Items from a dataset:

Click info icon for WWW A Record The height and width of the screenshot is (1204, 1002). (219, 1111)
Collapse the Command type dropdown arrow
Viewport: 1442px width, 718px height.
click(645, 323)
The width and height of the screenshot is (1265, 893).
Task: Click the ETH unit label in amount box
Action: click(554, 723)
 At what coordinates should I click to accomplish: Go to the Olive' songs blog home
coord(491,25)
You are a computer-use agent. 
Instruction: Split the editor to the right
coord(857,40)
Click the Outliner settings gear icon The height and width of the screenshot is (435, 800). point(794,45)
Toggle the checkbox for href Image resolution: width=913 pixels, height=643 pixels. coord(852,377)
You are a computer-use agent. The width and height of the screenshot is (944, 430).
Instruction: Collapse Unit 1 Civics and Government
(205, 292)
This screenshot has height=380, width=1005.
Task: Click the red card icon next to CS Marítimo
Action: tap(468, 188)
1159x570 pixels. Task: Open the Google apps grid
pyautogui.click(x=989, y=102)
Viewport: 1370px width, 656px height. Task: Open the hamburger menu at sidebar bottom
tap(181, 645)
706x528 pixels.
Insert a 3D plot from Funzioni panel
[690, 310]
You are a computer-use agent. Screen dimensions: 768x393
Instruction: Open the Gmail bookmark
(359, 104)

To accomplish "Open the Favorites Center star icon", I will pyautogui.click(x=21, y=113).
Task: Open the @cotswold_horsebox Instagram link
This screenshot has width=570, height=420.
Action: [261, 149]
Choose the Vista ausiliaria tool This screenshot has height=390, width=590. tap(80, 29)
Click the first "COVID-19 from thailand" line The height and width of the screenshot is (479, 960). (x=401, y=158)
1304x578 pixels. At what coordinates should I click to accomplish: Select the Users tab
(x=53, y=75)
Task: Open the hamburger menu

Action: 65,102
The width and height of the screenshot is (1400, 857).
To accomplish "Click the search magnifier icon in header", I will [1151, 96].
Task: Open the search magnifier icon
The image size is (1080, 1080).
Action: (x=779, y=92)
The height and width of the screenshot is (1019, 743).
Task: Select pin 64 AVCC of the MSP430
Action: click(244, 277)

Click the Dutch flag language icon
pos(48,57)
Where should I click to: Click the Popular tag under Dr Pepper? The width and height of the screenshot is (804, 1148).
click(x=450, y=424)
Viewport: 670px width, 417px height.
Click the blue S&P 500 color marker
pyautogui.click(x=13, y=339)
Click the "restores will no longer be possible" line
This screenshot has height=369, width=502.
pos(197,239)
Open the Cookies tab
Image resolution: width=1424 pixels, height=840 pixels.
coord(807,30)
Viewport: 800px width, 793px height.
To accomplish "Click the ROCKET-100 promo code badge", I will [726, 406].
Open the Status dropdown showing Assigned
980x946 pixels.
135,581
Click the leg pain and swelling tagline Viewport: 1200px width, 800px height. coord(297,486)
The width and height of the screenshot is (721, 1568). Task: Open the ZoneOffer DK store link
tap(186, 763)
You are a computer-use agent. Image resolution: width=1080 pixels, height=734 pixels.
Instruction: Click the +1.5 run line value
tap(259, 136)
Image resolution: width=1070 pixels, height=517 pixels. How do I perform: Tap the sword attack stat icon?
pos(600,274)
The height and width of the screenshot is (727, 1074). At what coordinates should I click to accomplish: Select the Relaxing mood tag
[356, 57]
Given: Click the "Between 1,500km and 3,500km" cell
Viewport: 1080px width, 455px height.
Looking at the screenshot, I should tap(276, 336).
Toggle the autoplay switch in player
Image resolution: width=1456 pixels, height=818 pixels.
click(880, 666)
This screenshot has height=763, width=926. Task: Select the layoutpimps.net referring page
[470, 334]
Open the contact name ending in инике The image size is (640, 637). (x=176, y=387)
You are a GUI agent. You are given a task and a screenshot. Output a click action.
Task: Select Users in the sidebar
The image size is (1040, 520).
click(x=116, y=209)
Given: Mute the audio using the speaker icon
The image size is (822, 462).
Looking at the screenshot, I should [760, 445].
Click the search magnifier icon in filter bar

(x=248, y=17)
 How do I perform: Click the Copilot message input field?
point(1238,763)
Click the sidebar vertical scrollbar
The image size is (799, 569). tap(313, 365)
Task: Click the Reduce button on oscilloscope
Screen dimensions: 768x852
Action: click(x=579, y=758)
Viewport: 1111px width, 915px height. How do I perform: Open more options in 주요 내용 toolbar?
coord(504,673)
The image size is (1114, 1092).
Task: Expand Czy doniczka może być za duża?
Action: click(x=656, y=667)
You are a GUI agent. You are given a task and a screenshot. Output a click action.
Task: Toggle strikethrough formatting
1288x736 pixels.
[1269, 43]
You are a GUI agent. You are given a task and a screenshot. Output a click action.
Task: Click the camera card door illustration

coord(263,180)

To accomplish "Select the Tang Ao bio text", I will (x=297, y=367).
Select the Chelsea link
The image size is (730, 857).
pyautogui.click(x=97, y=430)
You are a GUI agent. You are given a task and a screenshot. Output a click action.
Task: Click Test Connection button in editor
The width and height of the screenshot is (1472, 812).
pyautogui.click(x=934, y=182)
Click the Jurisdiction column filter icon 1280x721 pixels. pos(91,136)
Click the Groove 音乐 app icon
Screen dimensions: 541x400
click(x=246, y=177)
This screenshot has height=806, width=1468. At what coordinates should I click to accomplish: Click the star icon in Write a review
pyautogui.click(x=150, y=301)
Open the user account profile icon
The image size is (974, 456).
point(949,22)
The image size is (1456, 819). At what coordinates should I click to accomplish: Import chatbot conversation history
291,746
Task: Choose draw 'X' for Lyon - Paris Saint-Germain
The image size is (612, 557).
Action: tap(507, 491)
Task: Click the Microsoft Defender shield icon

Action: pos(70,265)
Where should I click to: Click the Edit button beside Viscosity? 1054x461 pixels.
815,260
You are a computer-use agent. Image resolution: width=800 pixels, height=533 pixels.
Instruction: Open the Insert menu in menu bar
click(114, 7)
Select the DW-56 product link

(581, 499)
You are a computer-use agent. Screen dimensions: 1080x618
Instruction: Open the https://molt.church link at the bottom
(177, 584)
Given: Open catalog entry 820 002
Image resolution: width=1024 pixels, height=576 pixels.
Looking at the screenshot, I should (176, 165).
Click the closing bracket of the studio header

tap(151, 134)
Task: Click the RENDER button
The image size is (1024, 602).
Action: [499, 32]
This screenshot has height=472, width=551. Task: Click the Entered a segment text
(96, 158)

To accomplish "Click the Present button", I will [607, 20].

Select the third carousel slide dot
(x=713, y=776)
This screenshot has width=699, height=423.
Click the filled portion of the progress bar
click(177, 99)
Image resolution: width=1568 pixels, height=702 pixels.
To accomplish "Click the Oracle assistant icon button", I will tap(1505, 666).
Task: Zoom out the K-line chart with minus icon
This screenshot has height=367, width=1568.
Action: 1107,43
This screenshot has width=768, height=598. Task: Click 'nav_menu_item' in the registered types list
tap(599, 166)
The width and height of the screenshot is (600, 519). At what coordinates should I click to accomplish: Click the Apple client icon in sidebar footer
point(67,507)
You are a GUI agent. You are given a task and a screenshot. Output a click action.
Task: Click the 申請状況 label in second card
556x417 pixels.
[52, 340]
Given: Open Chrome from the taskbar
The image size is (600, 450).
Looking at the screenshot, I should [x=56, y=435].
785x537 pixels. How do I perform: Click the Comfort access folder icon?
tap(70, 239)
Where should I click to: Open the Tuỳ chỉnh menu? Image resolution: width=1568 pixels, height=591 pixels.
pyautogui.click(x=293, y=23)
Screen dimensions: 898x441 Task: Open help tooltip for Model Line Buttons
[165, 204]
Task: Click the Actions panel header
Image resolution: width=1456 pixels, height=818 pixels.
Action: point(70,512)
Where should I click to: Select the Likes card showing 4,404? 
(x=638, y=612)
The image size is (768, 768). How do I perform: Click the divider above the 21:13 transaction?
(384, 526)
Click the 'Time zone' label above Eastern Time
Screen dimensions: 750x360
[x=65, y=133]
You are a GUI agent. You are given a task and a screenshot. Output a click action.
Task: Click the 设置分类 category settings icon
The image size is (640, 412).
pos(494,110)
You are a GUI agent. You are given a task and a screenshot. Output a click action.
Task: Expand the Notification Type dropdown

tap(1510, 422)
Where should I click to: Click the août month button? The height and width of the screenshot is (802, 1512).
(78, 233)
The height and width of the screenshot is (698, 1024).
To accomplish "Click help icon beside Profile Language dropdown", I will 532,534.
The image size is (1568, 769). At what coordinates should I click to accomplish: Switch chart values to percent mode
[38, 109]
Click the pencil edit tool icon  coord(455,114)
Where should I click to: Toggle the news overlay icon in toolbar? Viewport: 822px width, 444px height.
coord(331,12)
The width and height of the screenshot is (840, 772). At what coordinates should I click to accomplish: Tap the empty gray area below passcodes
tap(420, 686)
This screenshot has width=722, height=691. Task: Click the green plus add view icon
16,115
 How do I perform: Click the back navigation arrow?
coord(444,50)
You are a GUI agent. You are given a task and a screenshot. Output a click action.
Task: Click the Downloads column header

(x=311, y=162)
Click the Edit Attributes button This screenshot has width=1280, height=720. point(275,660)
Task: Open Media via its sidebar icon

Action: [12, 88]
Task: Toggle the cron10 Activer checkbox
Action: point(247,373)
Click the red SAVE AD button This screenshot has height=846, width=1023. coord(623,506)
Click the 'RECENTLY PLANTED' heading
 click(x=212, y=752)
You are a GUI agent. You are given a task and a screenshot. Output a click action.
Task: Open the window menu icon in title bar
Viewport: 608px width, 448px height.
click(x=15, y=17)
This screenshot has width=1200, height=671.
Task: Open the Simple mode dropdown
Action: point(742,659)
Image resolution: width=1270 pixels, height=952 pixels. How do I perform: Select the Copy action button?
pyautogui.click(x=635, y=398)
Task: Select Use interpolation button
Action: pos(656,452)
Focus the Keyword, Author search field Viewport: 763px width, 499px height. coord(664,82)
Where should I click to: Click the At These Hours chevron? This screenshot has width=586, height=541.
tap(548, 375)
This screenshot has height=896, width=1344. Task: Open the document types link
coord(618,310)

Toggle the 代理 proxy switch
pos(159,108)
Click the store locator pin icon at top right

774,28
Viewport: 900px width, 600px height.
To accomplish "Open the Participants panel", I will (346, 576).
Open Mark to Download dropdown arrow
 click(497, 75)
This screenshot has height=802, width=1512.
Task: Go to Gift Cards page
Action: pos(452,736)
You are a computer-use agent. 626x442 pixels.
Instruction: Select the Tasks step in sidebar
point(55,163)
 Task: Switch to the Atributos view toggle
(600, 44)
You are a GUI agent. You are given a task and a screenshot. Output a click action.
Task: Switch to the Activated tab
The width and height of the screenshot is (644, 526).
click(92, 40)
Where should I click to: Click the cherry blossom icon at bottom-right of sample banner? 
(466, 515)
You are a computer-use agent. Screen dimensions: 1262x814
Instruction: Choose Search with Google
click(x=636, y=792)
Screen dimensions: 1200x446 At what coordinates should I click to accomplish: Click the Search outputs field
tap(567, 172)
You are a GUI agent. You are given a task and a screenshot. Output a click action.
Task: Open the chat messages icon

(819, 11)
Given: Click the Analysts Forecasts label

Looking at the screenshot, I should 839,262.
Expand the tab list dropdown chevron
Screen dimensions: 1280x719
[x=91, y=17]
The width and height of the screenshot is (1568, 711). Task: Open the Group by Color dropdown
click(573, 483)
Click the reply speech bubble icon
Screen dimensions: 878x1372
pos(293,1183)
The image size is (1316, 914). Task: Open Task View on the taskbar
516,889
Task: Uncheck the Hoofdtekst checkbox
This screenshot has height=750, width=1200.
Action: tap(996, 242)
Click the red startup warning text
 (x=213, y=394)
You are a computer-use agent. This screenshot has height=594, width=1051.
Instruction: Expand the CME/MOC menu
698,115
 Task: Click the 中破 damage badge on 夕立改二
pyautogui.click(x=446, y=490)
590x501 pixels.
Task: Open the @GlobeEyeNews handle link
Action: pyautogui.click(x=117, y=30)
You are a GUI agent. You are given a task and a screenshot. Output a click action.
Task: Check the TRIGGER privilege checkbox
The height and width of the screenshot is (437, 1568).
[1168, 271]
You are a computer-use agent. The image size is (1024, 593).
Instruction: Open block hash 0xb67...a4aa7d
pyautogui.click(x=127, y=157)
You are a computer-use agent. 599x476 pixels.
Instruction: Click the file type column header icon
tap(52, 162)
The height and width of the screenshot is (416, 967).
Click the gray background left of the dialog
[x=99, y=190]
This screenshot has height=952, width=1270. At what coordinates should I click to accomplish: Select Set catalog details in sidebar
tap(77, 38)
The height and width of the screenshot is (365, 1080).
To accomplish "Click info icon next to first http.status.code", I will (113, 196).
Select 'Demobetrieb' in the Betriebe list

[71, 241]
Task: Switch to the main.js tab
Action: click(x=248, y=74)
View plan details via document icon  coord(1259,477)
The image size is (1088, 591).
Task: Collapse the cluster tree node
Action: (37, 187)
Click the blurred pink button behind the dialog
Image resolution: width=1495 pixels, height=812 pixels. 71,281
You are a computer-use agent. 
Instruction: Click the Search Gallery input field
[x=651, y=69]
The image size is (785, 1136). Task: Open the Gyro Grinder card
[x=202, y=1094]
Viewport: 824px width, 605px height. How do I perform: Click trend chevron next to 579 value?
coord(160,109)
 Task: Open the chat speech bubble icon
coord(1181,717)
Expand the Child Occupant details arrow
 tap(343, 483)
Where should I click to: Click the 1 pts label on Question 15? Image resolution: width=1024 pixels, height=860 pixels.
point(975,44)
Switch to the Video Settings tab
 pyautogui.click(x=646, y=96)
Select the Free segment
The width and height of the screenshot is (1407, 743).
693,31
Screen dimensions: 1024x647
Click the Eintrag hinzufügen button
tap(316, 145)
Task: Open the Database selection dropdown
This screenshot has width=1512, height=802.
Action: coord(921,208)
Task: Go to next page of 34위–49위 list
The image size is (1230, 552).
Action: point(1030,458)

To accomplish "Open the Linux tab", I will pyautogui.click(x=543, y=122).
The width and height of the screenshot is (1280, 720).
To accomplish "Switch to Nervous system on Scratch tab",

=== Work to be completed ===
As listed above, the lines from the line with "Open the contact" to the line with "Task: Click Test Connection button in editor" are to be echoed exactly, with both ends included and nothing added.

=== Result below ===
Open the contact name ending in инике The image size is (640, 637). (x=176, y=387)
You are a GUI agent. You are given a task and a screenshot. Output a click action.
Task: Select Users in the sidebar
The image size is (1040, 520).
click(x=116, y=209)
Given: Mute the audio using the speaker icon
The image size is (822, 462).
Looking at the screenshot, I should [760, 445].
Click the search magnifier icon in filter bar

(x=248, y=17)
 How do I perform: Click the Copilot message input field?
point(1238,763)
Click the sidebar vertical scrollbar
The image size is (799, 569). tap(313, 365)
Task: Click the Reduce button on oscilloscope
Screen dimensions: 768x852
Action: click(x=579, y=758)
Viewport: 1111px width, 915px height. How do I perform: Open more options in 주요 내용 toolbar?
coord(504,673)
The image size is (1114, 1092).
Task: Expand Czy doniczka może być za duża?
Action: click(x=656, y=667)
You are a GUI agent. You are given a task and a screenshot. Output a click action.
Task: Toggle strikethrough formatting
1288x736 pixels.
[1269, 43]
You are a GUI agent. You are given a task and a screenshot. Output a click action.
Task: Click the camera card door illustration

coord(263,180)

To accomplish "Select the Tang Ao bio text", I will (x=297, y=367).
Select the Chelsea link
The image size is (730, 857).
pyautogui.click(x=97, y=430)
You are a GUI agent. You are given a task and a screenshot. Output a click action.
Task: Click Test Connection button in editor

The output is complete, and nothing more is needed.